Your one doesn't work, as #search
gives Nokogiri::XML::NodeSet
instance. NodeSet is a collection of nodes. But in your case it is next_page
is a NodeSet collection, which holds only one element. And first
will give you the Nokogiri::XML::Node
, which is also an Nokogiri::XML::Element
.
Write as below :
next_page = @orders_page.search("#purchaseOrderPager-pagerNextButton").first
Or better to use #at
method.
next_page = @orders_page.at("#purchaseOrderPager-pagerNextButton")
Now #click
is a method of Mechanize::Page::Link
instance. Open the source :
# File lib/mechanize/page/link.rb, line 29
def click
@mech.click self
end
Here is the full code :-
next_page = @orders_page.at("#purchaseOrderPager-pagerNextButton")

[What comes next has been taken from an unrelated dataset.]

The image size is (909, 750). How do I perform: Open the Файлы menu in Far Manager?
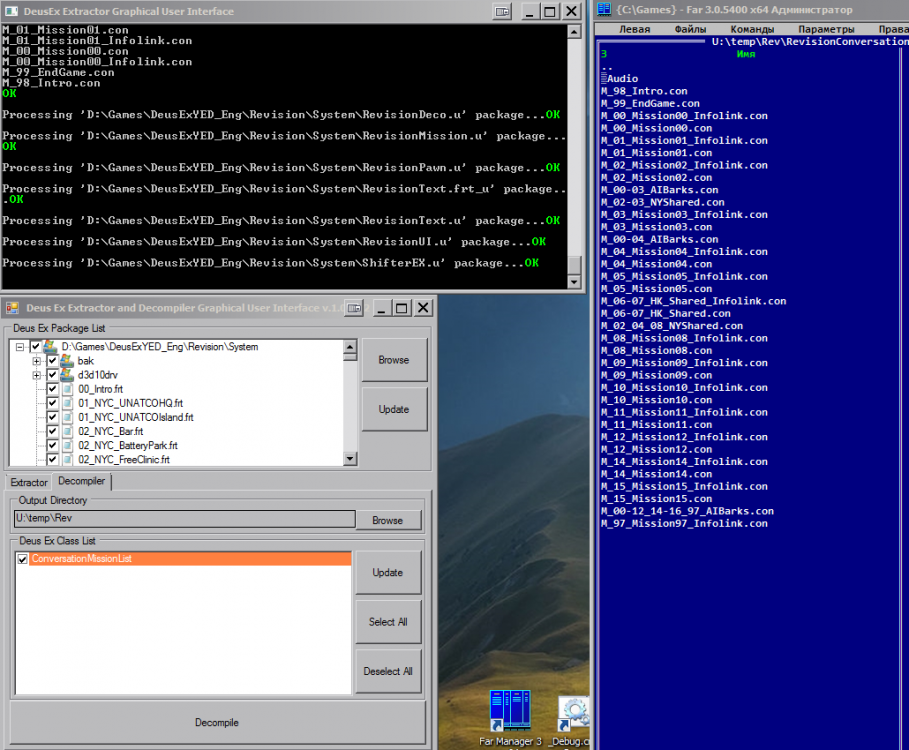[689, 29]
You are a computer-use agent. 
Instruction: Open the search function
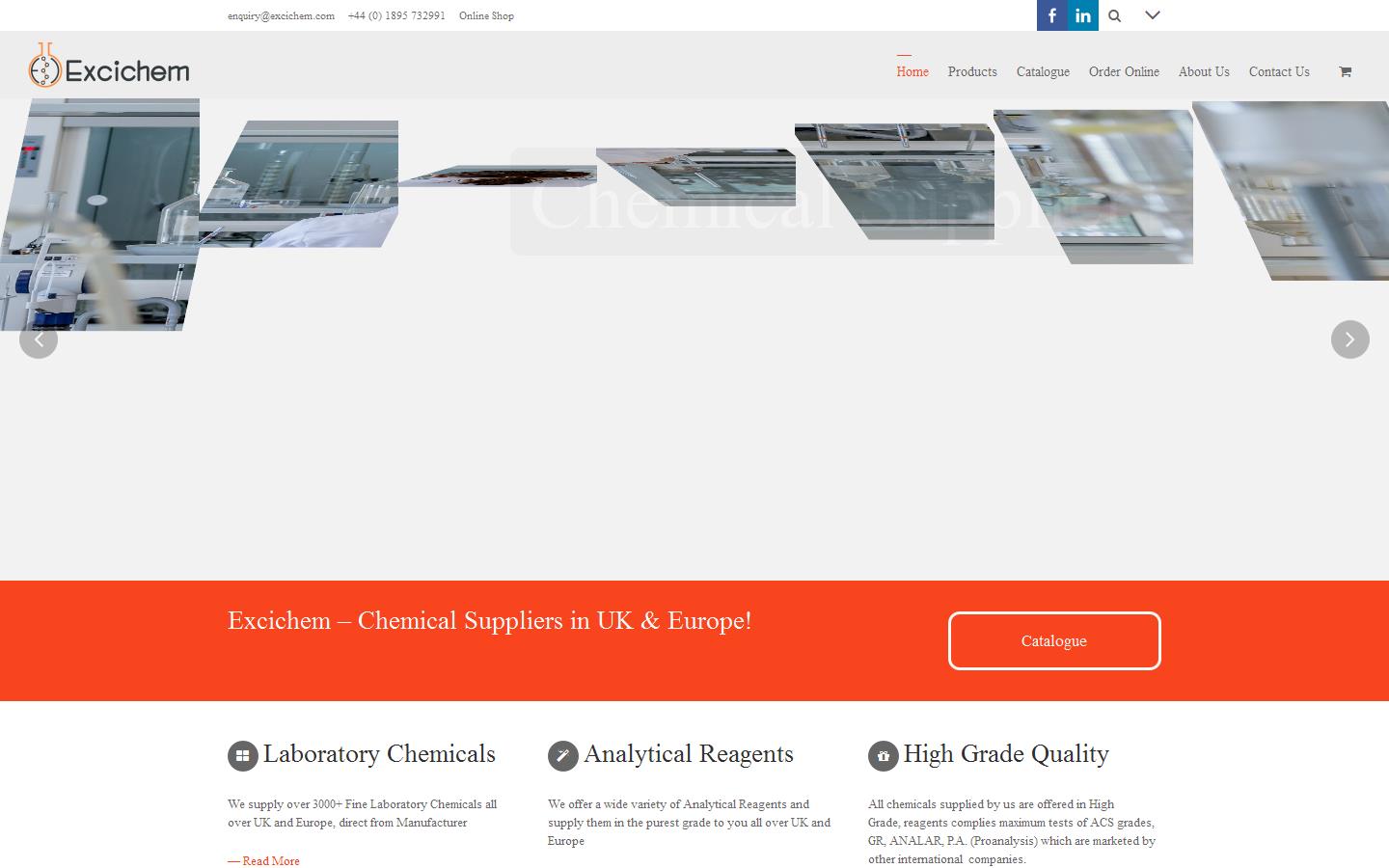click(x=1114, y=15)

# mech is your Mechanize object.
next_link = Mechanize::Page::Link.new( next_page, mech, @orders_page )
next_link.click
Mechanize#click
lets you supply a string with the text of the anchor/ button to click on and Nokogiri::XML::Node
as well. So we can do :
mech.click next_page
Let's see why the above code would work :
source code lines
referer = current_page()
href = link.respond_to?(:href) ? link.href :
(link['href'] || link['src'])
get href, [], referer